The _Voidsong_ spread out her ribs around her, a second of strain as she drew all the power in stonefire's heart, and Diona felt Ebsin flower within it. She felt her partner pulse out across the opal, felt the crystal-graft pulse back beneath the skin, the eyes, the mind, felt Ebsin reach out and _become_. The half of the ship that was hers, the half of the graft that knew her. Diona echoed it, on her side, but hers was deeper, slower, colder. Cold, cut-glass obsidian as it crept across the metal hull, meshing against the opal nodes, void-dark to swallow all that came against them. They coiled outward in step, fire and ice, opal and obsidian, and cupped the ship between them like a child, precious and defended.

And Mateo, blind to them as they to him, but trusting, launched her forwards towards the evil pulsing of their foe.

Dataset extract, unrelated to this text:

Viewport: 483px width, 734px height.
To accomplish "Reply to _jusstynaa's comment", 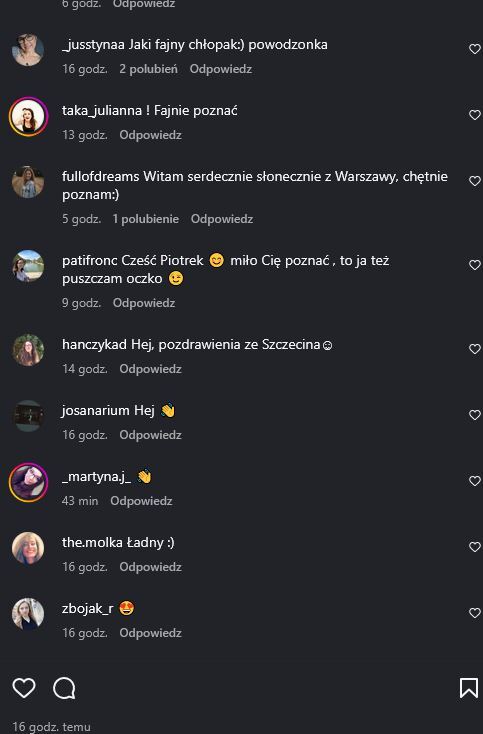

The cathedral ship was fast, even still. It moved outside time, outside space, again and again, or so it seemed. That strange, alien trick, to move without the intervention of space, though only over short distances. In a race it was fast. Maneuvering, it was _quick_ , and abominably so. But it had aether pilots. And the aether cut both ways. Mateo was a small man, an oft hateful little man, but he had survived mindbattles where the greatest pilots of the core cities had not. He had tested himself against the hardest of them, the cruelest of them, and it was because of minds like him that the _Aeterna Nema_ had survived to seek a darker path.

The spireship was fast, was deadly, was powerful, but it was driven by pilots even still. It was driven by minds that spread their hatred out across the aether, their furious intent, and Mattie had long since learned to be smaller, and colder, and _deadlier_ than any other mind in space. He traced them without thought, and they had not the experience to master him in turn. They had waited out here for _Aeterna_ 's age for an enemy. Mateo had never been longer than a year without one.

It seemed like only moments before they closed on the other ship. It had the straight speed to outrun them, but that was not its purpose, and neither theirs. Mateo swept the _Voidsong_ up and around as the cathedral ship vanished once again, and abruptly it appeared beneath them, the weapon-heart pointed away, the upper spire only bare thousands of kilometers from the gallery where Diona crouched. And then only kilometers, only meters, as Mateo dove like an animal of prey, and Ebsin swept out the firewings against it.

The stonefire boiled outwards. It was not a sound but a _sensation_ , the crystalsong turned to a scream in their veins, Ebsin the opal and the opal Ebsin. Stonefire lanced downwards into the blue-white of the spireship's heart, and whatever it was that pulsed there shattered outwards with a roar of anguish after it. The fury of it struck them sure along the gallery, the _Voidsong_ seized backwards by the force of it, and Diona's obsidian flared in its turn, drained and drank the forces flung against it, her blood fire and ice and the songs of crystal. The firewings flung energy backwards along them, still thrust downward towards the explosion, and Diona caught them where obsidian met opal, pulled the excess out and away and along the gallery to void. What she did not draw, she handed back to Ebsin, pulled out around the circuit of opal to be drawn again when it came to it.

But it did not. This time, in this place, it would not be used again.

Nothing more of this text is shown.